A multi-layer perceptron network for artificial text and character generation
CharNet is a multilayer perceptron network using a feed-forward network where each layer receives all previous layers as inputs.
CharNet acts as a humanly-readable example to show improvements compared to common multilayer perceptron models and RNNs for sequential data.
Various parameters are supported, most of them being switches, you can try to configure your own model.
To get started, clone this repository, import the charnet and execute it with your configuration. For a more in-depth tutorial, you can also follow the notebook in here or execute the notebook using a Cloud-GPU at Google Colaboratory.
A 3GB example dataset created out of all books found on the full books site can be downloaded in here.
A 500MB dataset based on the data from textfiles can be downloaded in here. This dataset is significantly more noisy.
Both datasets have been formatted to use a minimalistic character set.
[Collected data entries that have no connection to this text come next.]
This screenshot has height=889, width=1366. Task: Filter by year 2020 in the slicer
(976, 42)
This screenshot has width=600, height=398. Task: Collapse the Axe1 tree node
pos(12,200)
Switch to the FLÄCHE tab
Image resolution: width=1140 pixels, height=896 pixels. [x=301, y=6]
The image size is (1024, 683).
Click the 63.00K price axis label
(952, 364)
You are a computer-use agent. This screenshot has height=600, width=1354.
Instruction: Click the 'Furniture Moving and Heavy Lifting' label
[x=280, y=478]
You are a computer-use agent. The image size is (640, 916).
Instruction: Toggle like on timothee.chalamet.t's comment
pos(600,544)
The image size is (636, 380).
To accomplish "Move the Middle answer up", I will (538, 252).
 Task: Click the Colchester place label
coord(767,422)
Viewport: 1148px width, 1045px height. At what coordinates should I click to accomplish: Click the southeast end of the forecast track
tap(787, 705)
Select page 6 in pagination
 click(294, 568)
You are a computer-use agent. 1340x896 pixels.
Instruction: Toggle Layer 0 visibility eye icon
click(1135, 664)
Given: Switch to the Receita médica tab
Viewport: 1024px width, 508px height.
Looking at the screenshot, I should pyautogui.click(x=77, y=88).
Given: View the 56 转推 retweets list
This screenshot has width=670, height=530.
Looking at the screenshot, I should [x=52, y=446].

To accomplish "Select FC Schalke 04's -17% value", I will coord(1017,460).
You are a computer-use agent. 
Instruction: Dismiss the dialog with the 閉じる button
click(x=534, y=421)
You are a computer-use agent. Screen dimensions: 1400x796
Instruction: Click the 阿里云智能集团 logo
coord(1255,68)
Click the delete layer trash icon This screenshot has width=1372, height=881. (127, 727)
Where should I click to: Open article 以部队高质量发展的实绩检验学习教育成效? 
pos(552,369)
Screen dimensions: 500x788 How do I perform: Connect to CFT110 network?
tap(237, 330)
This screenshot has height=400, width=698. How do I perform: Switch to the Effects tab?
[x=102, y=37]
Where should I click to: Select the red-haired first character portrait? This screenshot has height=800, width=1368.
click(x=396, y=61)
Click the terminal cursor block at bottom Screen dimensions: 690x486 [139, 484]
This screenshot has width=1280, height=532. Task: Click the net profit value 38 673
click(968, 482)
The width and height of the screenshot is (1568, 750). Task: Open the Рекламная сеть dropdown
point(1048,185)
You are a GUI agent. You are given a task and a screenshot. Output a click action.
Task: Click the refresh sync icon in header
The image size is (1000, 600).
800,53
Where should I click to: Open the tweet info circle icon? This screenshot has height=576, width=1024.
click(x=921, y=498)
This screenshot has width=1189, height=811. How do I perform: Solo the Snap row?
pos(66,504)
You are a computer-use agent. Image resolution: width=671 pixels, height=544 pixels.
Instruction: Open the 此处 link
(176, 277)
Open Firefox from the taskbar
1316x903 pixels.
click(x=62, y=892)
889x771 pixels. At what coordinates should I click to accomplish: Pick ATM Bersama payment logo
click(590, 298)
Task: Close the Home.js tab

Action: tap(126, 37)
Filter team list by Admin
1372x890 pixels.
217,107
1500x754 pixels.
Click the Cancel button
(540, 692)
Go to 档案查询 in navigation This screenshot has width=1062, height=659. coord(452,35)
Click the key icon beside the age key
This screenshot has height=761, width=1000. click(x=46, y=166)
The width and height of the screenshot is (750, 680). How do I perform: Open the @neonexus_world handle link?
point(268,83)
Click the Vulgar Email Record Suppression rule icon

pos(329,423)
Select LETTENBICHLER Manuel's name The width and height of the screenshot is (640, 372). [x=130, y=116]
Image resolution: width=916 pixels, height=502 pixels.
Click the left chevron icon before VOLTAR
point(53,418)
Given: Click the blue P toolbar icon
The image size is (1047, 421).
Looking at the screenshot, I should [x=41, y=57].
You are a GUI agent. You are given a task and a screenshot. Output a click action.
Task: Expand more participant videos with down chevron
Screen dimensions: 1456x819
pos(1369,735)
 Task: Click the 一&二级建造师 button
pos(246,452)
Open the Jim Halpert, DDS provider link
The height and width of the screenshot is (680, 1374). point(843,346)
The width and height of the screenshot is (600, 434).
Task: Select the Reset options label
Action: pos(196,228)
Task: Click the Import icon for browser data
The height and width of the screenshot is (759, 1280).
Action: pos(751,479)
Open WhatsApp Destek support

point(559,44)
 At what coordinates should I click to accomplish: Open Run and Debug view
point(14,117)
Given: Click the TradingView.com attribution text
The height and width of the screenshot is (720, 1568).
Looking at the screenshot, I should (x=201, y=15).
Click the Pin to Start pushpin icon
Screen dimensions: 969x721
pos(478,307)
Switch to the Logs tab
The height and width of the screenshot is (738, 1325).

A third, significantly smaller dataset, is a dataset containing all tweets by Donald Trump, as seen in here. Its only 5 Megabytes, contains links and is not formatted yet. It can be found in here.
Lastly there also is a dump of the linux kernel with removed comments which can be found in here. It hasnt been formatted either.
It is recommended to copy those datasets to your google drive to then use them in Google Colab if you are looking to try this project out.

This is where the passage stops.